There are principles that, if followed, can rapidly help make us more enlightened:

  1. Common sense dictates that we should go back to where the troubles - that is, the diseases of civilization - began.
  2. Let's accept that the human body has evolved over millions of years and adapted to its environment.
  3. Suppose that the needs of the human body are not determined by ideas, religion, and morality, but by the mechanisms of action that have evolved during evolution.
  4. If the health of two people is different, it can be best explained by their different lifestyles.
  5. Understand that health determinants are not of equal weight. In the daily news there are serious, but also insignificant, though often unduly magnified issues.
  6. Forget authority: knowledge is not tied to education, rank, or position.
  7. Don't forget: the world is moved by interest groups, and that's right. But interests often distort science too, so let's evaluate any new results with healthy skepticism.

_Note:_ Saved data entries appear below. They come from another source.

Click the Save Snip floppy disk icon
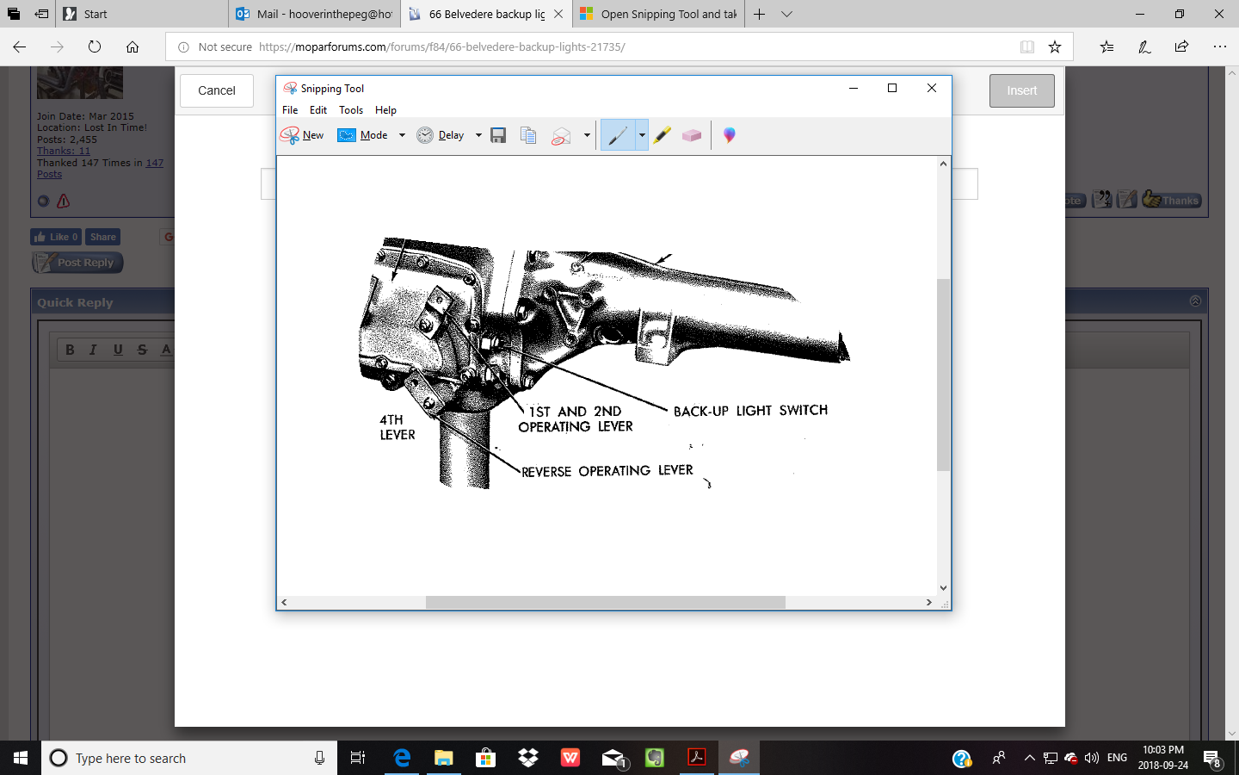The image size is (1239, 775). pos(498,135)
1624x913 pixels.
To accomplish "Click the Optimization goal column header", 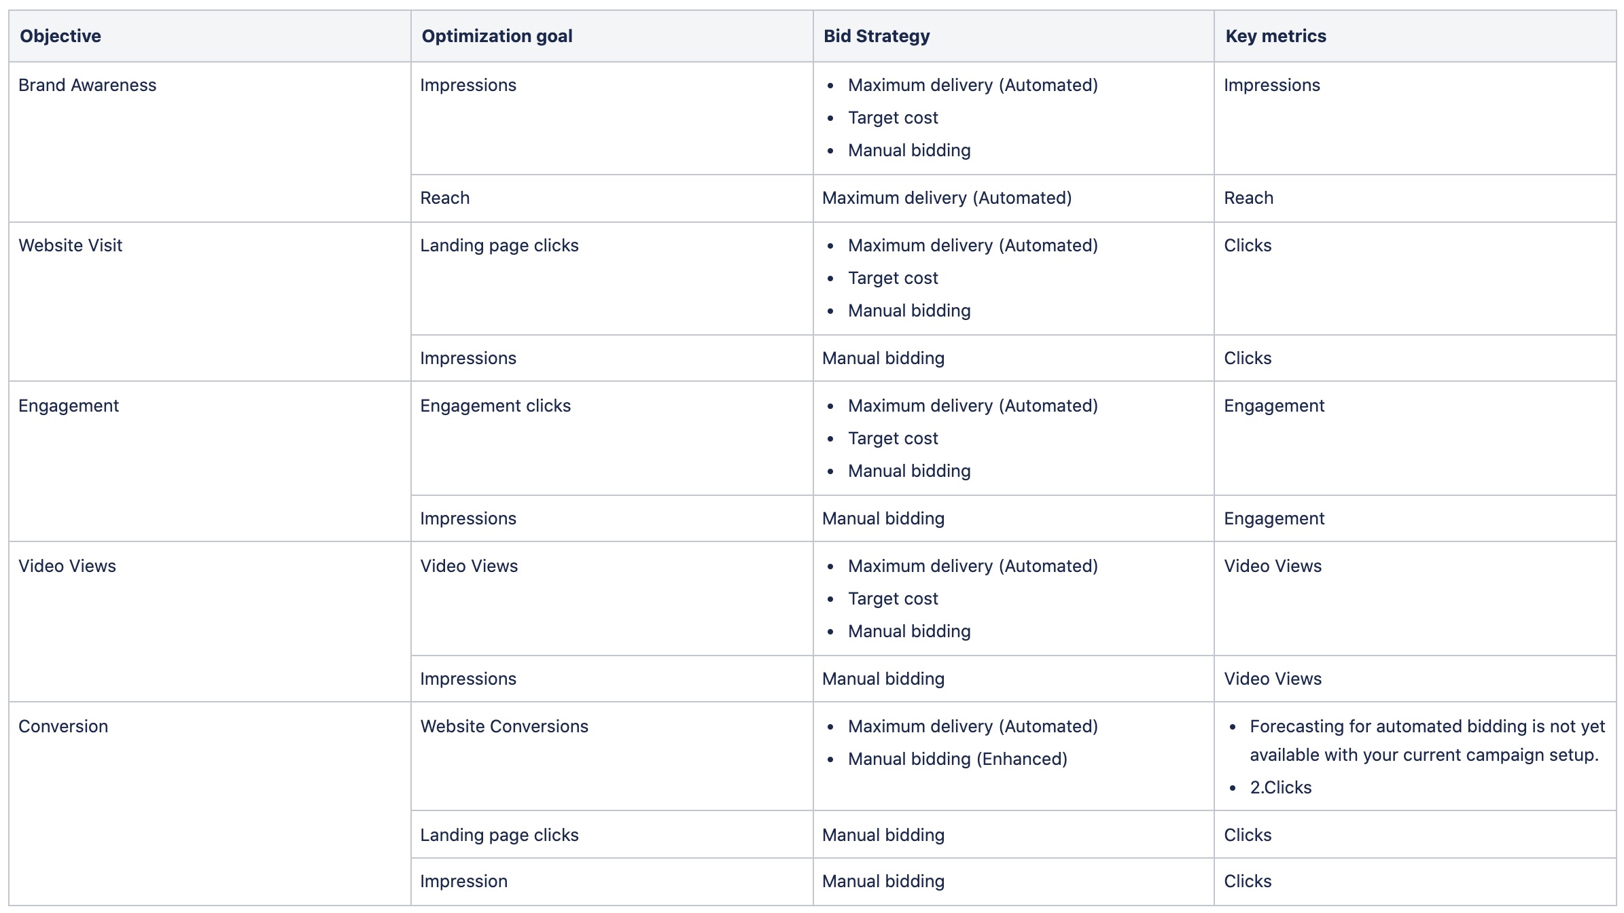I will 497,36.
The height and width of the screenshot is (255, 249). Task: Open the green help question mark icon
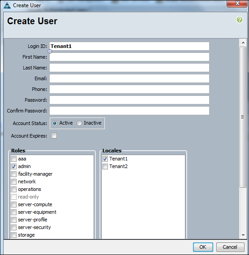pyautogui.click(x=240, y=20)
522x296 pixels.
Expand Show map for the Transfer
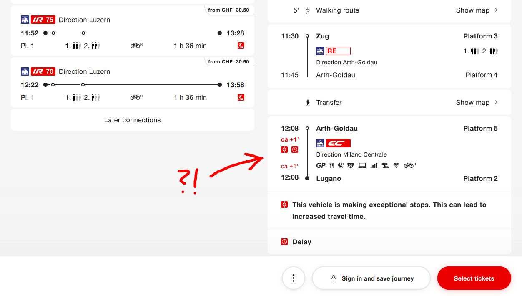(477, 103)
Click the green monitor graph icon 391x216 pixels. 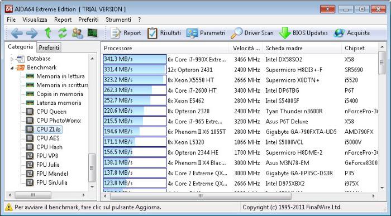[x=93, y=33]
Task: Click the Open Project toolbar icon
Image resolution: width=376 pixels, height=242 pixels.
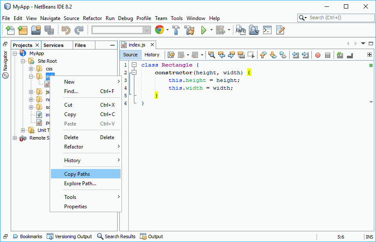Action: coord(36,30)
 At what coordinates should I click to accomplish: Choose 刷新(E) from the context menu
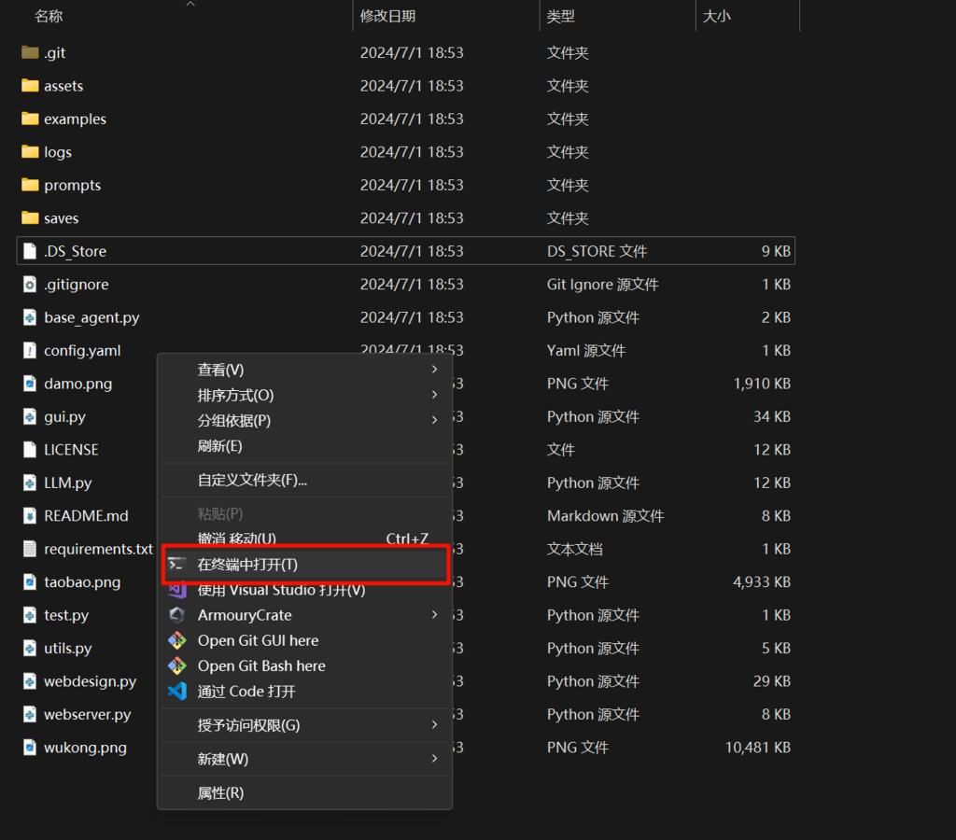[220, 446]
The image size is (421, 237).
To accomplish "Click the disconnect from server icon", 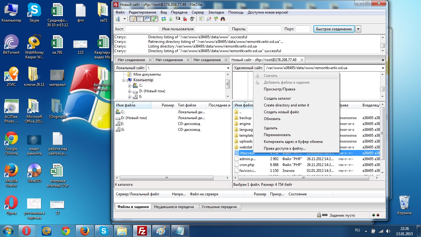I will pos(185,19).
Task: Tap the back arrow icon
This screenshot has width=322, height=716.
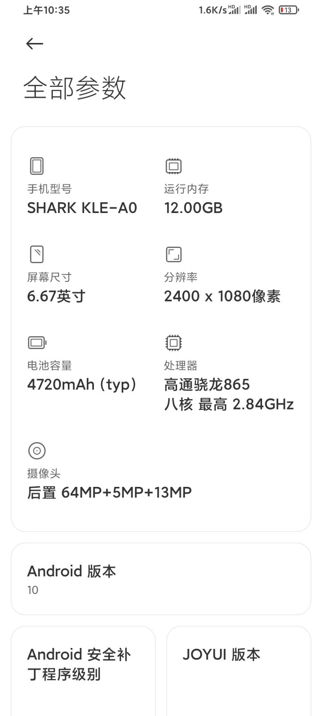Action: (x=34, y=44)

  8. Let's follow the principles of the Epidemiologist, Sir Austin Bradford Hill, who stated that when comparing factors that influence the health of groups of people, it is important to consider the magnitude of the effect, the repeatability of the result, the dose effect, and whether there is a demonstrable mechanism of action.

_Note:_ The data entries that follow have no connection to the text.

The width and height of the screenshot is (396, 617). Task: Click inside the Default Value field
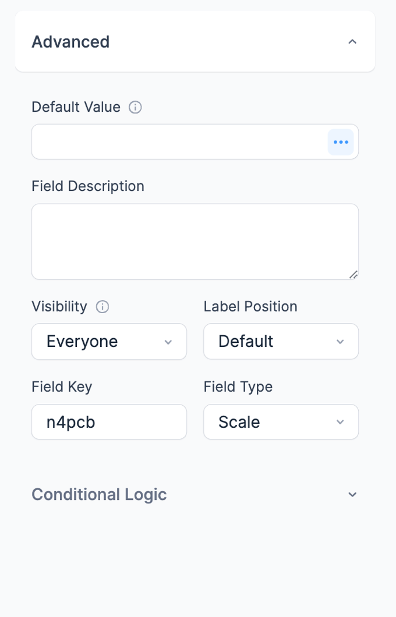coord(175,141)
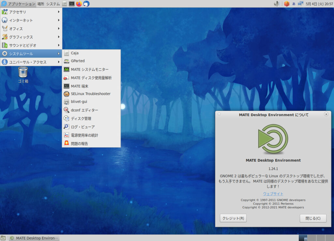Screen dimensions: 334x241
Task: Click the あ input method indicator
Action: pos(294,4)
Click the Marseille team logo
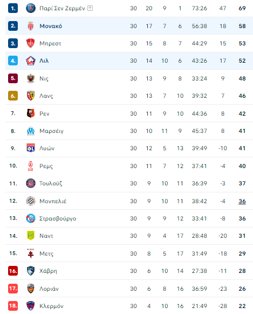253x314 pixels. click(x=31, y=131)
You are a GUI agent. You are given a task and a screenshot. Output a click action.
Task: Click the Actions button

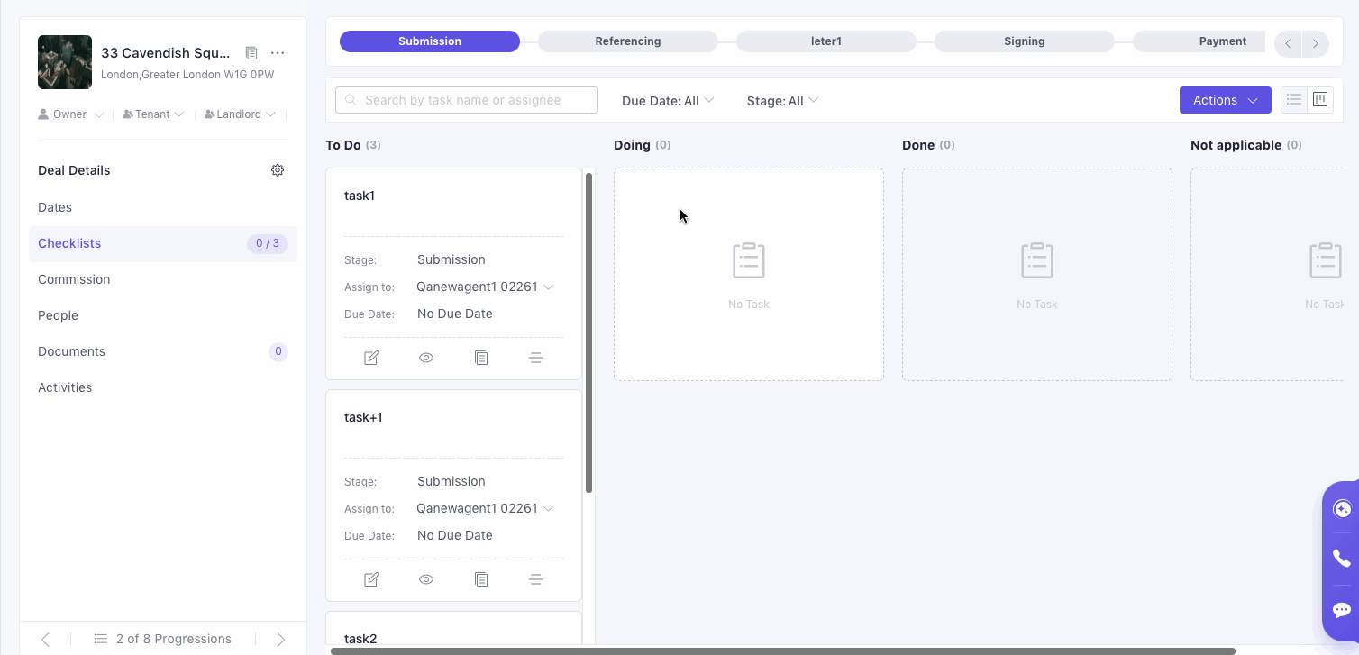pyautogui.click(x=1225, y=100)
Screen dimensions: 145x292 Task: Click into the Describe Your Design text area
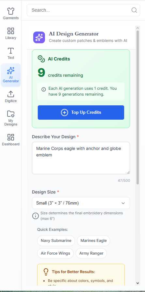(81, 158)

Applying the above principles sequentially, we can select and rank health information. If we go back to the 18th and 19th centuries and compare it to present times, we see that while many died from infectious diseases, people lived roughly as long as they do today, and yet then the diseases of civilization barely existed. Diabetes was almost unknown, obesity, heart disease and cancer were rare. This is especially true of the natural peoples. In the old days, people ate completely differently, there was no electricity, and less pollution. When we rank health effects by size, nutrition comes first: people today consume too much refined carbohydrate (cereals, potatoes, sugar, etcetera), and processed foods, and generally lack vitamins and minerals.

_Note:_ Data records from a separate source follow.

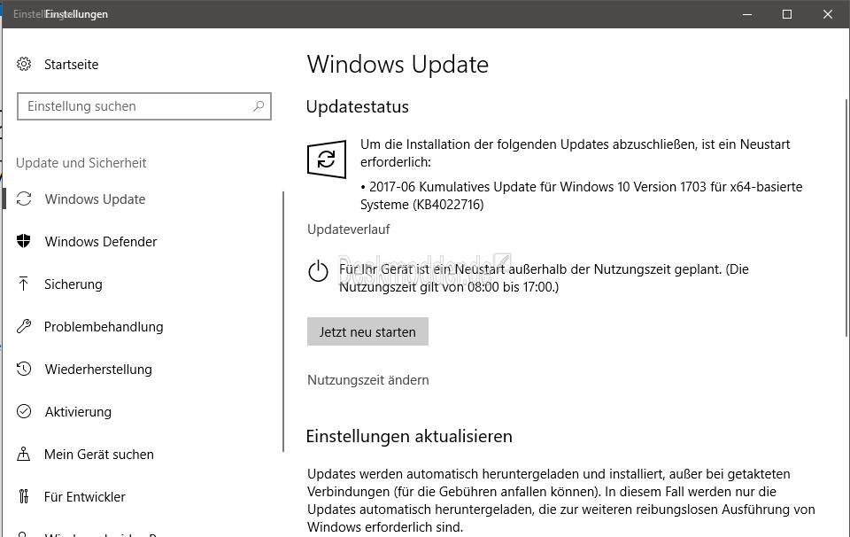Click the power restart icon
Image resolution: width=850 pixels, height=537 pixels.
[x=318, y=271]
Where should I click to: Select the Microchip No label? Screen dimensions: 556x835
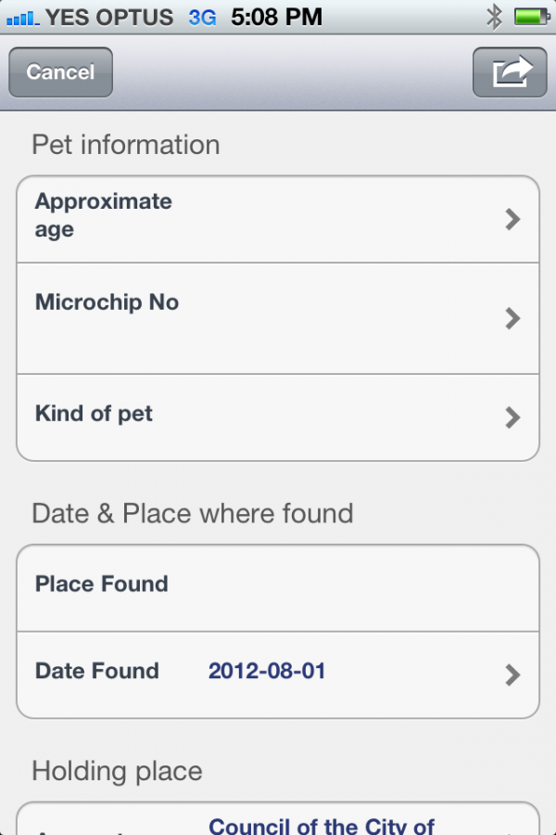[x=107, y=302]
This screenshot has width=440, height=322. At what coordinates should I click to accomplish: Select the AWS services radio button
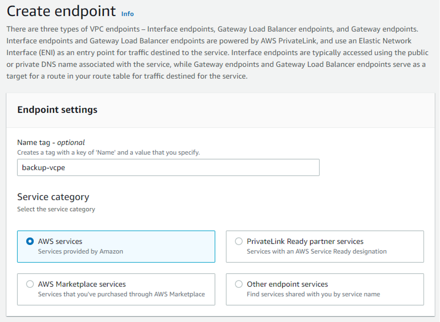click(29, 242)
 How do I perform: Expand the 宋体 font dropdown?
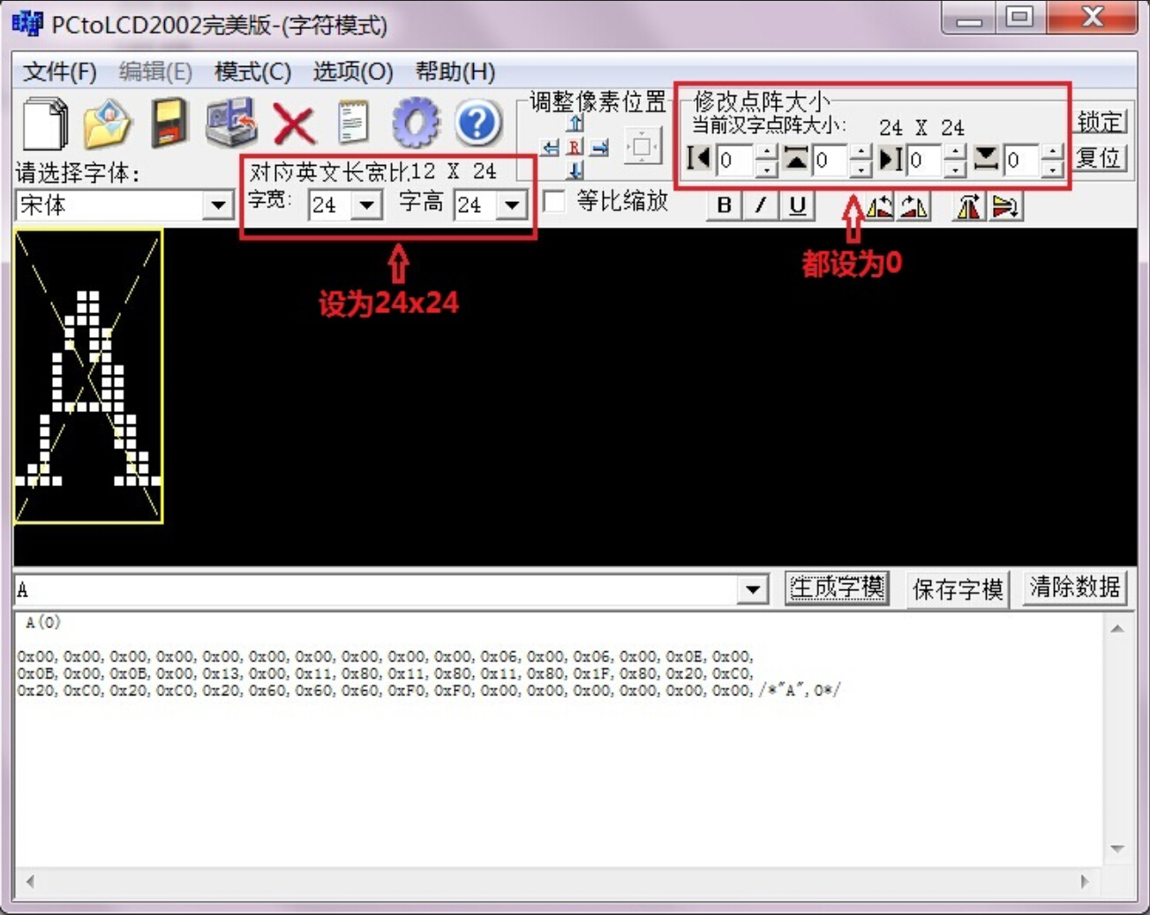coord(216,206)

There are many other damaging effects, but the degree of obesity and the severity of the metabolic syndrome are fundamentally related to the diseases of civilization (8). Similarly, there is a dose effect between vitamin D and cancer risk, or between vitamin K2 and atherosclerosis, and the mechanism of action is known. If we read that taking omega-3 is dangerous, we may have reason to doubt, since the consumption of large amounts of omega-3s played a crucial role in human evolution. If we read that B12 increases the risk of cancer in smokers, do not reject the news because a dose effect has been found and there is a biological mechanism of action (B12 plays an important role in DNA reading). Don't just accept this: wait for the confirmation of examinations. If a respected Professor claims that our high cholesterol should be reduced, think about the fact that this has not caused a problem to people for hundreds of thousands of years, and independent tests and analyses cannot prove the harmfulness of cholesterol. So, if we want to choose a healthy lifestyle, we have to go back to when people were free from the diseases of civilization, and we must reject any lifestyle that is based on moral-religious grounds (for example, vegetarianism) or speculative theory (blood group diet, alkalization, raw diet, etcetera).

Rational-scientific thinking has evolved over centuries: We now own it, and we shall use it for our own benefit! Too much information is only a problem if we have no compass with which to navigate.